→ **To do**: Your answer is every line of the material below in which the string "dropdown" occurs.

→ **Records to use**:
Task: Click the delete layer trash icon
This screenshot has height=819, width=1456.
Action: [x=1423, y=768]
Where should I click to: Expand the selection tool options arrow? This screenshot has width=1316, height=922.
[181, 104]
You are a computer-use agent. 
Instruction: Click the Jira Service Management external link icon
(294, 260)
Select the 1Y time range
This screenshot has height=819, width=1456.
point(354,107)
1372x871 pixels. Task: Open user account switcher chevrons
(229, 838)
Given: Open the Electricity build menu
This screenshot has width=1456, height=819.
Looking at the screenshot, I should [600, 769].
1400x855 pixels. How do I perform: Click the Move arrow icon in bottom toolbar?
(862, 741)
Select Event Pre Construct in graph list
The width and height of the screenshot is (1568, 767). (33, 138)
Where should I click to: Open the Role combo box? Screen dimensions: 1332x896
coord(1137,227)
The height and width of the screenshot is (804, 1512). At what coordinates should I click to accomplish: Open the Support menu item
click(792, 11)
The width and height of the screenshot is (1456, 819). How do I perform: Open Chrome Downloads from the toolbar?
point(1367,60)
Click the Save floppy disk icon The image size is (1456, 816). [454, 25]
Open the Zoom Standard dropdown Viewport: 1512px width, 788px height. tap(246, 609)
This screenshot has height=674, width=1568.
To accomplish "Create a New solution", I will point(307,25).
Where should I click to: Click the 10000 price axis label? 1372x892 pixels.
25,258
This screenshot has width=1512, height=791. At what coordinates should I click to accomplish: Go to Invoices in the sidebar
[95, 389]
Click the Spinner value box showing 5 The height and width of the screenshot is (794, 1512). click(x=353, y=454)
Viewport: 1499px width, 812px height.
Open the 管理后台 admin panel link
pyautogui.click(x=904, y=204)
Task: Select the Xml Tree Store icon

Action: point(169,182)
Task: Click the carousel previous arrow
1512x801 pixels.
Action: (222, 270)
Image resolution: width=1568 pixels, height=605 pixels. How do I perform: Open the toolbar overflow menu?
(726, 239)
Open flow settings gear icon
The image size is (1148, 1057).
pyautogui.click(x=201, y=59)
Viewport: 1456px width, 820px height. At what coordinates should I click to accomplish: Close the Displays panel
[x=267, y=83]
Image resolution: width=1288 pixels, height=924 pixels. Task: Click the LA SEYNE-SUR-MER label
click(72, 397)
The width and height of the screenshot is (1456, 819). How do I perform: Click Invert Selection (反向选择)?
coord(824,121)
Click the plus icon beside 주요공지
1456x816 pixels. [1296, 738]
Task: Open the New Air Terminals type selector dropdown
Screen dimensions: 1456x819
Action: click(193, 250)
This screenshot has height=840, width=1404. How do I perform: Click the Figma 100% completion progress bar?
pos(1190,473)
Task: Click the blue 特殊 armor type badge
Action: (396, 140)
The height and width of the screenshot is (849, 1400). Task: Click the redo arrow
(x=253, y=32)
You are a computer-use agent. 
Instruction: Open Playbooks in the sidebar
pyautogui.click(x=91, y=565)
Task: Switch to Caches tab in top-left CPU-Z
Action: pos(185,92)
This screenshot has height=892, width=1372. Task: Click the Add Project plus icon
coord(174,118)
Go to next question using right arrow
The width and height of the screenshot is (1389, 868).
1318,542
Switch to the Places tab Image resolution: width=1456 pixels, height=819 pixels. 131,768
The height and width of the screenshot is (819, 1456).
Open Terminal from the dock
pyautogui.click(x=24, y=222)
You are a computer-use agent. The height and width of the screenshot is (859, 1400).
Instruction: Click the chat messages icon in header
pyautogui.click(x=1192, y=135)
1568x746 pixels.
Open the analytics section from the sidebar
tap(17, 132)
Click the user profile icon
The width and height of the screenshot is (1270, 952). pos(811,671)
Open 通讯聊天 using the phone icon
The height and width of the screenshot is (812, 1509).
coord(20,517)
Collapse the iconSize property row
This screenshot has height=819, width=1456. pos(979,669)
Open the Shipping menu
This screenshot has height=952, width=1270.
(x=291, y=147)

→ **Response area**:
Open the Zoom Standard dropdown Viewport: 1512px width, 788px height. tap(246, 609)
Task: Open the New Air Terminals type selector dropdown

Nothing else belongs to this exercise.